* Required work
(1) Answer these questions about the Bongo bass thread:
(a) Which band is David DaRocha named as playing in?
(b) How does Radau describe the Bongo in terms of ease of playing?
(c) Which band is Colin Edwin associated with?
(2) Transcribe the portion of the Bongo bass thread between "Hey guys, looking" and "Osiris plays one.", inclusive.

* Text segment
** START **
# EBMM Bongo Opinions?



## Wings of Obsidian (Jun 26, 2013)

Hey guys, looking into an EBMM Bongo bass. Pretty sick thumper. Can't really find much via Google except a few reviews, some crappy demo videos, and found that David DaRocha of Born of Osiris plays one.

So anyone, aside from the usual shit that pops up, any of you fellow SS.org-ers got any opinions or reviews for me on this bass? Pros and cons? Why I should or should not go for it?

Also, are there any basses similiar to it? (I mean, like really similiar in specs, maybe design, etc.)


----------



## Radau (Jun 26, 2013)

I might be a little biased but there's nothing I don't like about my Bongo!
It's ridiculously easy to play and it sounds killer.


----------



## User Name (Jun 26, 2013)

the stealth black one is the freaking kitty's titties.


----------



## Wings of Obsidian (Jun 26, 2013)

User Name said:


> kitty's titties.



Sorry dude, don't think I have heard that expression before.

...think I'm going full retard...


----------



## User Name (Jun 26, 2013)

............................... never go full retard.


----------



## Yo_Wattup (Jun 26, 2013)

They're ugly as shit (IMO) but they sound amazing, as with all EBMM basses.


----------



## User Name (Jun 26, 2013)

Yo_Wattup said:


> They're ugly as shit (IMO)


----------



## JSanta (Jun 26, 2013)

John Myung from Dream Theater has been using one for quite sometime, and Colin Edwin of Porcupine Tree has as well. Seems like two solid endorsements right there.
** END **
* Data section
** START **
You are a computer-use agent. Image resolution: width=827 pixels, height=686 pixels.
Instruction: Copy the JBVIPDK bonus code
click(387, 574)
** END **
* Solved tasks
(1)
(a) Born of Osiris
(b) Ridiculously easy to play
(c) Porcupine Tree

(2)
Hey guys, looking into an EBMM Bongo bass. Pretty sick thumper. Can't really find much via Google except a few reviews, some crappy demo videos, and found that David DaRocha of Born of Osiris plays one.